▸ MATERIALS PROVIDED
====
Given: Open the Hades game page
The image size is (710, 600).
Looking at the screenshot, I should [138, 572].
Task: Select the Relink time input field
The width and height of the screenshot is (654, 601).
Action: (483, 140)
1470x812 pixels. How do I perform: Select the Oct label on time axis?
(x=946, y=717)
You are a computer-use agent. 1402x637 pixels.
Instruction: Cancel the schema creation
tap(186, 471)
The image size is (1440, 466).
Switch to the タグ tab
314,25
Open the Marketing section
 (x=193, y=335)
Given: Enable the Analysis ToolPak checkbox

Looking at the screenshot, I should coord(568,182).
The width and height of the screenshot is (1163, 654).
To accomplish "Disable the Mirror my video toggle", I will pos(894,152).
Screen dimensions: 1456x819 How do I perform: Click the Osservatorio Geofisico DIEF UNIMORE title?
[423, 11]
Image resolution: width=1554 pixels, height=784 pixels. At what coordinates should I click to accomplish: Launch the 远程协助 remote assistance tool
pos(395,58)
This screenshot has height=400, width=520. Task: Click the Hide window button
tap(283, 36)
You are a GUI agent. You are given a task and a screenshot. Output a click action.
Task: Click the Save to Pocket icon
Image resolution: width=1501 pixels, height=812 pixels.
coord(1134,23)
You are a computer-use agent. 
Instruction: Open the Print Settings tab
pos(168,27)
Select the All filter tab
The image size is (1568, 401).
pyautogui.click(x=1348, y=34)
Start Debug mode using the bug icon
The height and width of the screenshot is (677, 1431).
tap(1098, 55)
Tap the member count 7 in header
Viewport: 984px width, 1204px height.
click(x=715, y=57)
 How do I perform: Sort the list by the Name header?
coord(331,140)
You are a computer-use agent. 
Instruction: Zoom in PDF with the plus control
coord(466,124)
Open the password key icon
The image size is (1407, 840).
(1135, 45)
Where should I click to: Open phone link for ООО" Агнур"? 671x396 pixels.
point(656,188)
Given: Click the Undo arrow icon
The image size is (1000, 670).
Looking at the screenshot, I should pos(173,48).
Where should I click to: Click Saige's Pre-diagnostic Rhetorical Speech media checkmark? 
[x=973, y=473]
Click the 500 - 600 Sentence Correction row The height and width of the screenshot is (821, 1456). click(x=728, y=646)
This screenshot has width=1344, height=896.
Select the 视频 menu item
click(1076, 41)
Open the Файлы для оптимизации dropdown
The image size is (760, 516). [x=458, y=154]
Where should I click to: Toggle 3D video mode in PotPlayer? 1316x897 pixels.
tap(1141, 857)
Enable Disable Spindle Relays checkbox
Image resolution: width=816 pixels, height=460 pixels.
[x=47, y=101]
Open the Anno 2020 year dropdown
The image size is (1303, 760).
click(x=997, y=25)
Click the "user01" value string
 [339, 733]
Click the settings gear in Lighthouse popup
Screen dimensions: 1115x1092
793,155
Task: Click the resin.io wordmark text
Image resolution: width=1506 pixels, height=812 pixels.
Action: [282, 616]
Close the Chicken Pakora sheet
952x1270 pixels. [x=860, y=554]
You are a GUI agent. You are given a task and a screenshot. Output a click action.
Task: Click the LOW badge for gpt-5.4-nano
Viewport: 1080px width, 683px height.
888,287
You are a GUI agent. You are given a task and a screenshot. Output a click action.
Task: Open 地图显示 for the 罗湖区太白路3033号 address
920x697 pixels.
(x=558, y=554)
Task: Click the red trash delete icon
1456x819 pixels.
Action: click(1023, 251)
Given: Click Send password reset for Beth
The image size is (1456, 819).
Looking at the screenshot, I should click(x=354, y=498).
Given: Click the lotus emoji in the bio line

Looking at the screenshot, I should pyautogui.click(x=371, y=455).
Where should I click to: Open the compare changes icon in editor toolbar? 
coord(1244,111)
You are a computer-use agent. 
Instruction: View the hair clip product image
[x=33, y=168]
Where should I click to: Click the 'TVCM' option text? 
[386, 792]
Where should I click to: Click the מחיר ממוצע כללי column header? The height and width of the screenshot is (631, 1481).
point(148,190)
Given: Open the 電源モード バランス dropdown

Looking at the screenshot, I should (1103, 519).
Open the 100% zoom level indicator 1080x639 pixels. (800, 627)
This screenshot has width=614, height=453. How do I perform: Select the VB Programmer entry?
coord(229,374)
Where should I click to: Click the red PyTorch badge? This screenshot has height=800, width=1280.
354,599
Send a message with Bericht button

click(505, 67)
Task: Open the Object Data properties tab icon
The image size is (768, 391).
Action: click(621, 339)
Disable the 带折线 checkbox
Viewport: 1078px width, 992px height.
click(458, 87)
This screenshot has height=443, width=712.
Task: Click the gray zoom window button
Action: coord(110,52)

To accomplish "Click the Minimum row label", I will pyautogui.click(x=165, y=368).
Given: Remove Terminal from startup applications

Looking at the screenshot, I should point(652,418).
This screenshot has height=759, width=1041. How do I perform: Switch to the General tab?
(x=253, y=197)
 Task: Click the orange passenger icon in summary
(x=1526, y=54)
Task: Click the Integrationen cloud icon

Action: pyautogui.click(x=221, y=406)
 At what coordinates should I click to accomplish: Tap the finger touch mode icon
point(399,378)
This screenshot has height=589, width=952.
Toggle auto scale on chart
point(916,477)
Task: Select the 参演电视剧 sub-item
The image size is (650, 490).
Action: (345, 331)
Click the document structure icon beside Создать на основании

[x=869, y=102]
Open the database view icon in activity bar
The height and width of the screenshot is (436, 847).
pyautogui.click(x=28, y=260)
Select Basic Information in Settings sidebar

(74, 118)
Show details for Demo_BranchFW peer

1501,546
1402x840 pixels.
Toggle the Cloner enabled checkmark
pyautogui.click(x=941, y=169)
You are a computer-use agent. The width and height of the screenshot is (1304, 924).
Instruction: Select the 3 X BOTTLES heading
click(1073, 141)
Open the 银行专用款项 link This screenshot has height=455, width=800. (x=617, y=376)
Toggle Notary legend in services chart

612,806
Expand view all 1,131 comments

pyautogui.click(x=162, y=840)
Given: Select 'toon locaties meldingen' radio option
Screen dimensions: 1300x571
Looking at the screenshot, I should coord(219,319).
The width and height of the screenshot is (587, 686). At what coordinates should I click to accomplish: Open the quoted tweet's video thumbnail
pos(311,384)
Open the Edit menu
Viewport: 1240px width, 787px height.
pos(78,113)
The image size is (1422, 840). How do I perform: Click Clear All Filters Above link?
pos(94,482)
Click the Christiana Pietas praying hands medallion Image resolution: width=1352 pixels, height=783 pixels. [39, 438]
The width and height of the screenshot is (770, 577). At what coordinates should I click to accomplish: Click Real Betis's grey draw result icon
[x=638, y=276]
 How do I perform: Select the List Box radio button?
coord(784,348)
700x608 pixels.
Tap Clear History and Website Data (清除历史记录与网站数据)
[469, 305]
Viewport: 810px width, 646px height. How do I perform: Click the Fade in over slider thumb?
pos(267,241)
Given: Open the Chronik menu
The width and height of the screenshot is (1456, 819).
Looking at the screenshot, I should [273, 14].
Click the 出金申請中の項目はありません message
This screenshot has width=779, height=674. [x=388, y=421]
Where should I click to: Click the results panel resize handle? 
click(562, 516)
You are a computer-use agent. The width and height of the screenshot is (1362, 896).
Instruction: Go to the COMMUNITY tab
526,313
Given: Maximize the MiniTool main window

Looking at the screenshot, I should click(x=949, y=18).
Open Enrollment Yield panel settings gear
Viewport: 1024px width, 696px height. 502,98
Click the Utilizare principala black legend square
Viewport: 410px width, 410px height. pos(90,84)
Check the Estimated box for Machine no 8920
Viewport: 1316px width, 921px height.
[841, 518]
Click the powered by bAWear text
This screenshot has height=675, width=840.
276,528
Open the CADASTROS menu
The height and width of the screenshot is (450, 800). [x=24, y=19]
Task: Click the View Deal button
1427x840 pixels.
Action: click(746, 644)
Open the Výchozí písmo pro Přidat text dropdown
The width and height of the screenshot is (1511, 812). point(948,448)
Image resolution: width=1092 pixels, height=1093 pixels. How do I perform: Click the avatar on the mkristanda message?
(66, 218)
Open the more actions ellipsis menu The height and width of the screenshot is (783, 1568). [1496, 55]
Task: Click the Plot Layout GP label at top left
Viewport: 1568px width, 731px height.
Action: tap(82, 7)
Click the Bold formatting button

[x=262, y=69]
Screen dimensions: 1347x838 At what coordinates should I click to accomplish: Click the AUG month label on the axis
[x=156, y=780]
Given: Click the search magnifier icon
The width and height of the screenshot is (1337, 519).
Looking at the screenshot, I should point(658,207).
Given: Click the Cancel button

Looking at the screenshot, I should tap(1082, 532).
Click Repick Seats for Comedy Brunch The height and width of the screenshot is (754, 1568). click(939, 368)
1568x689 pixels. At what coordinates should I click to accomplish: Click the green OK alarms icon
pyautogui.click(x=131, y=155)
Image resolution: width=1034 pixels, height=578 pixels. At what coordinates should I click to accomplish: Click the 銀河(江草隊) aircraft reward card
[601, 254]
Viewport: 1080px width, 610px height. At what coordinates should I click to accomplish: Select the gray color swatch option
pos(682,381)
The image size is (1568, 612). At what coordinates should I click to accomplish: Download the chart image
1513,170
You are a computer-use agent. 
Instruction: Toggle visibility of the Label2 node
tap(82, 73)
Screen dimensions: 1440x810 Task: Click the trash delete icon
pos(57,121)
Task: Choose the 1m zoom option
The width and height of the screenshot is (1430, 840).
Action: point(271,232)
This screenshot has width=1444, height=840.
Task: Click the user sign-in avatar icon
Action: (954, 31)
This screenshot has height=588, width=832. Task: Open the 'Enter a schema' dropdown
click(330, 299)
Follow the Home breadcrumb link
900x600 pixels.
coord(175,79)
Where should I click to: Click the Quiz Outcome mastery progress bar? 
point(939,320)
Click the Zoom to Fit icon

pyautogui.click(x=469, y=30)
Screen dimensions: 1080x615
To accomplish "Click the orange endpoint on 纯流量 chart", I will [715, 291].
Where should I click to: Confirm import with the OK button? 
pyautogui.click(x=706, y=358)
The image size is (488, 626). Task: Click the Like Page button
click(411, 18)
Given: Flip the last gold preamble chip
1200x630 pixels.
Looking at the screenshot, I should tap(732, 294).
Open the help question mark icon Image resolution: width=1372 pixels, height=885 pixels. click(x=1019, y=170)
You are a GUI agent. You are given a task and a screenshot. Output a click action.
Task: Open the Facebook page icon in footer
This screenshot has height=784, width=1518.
====
▸ EXERCISE PROMPT
Print the items above exactly as they appear, from the line with "Task: Select the 参演电视剧 sub-item" up to and including the line with "pyautogui.click(x=28, y=260)".

▸ SOLUTION
Task: Select the 参演电视剧 sub-item
The image size is (650, 490).
Action: (345, 331)
Click the document structure icon beside Создать на основании

[x=869, y=102]
Open the database view icon in activity bar
The height and width of the screenshot is (436, 847).
pyautogui.click(x=28, y=260)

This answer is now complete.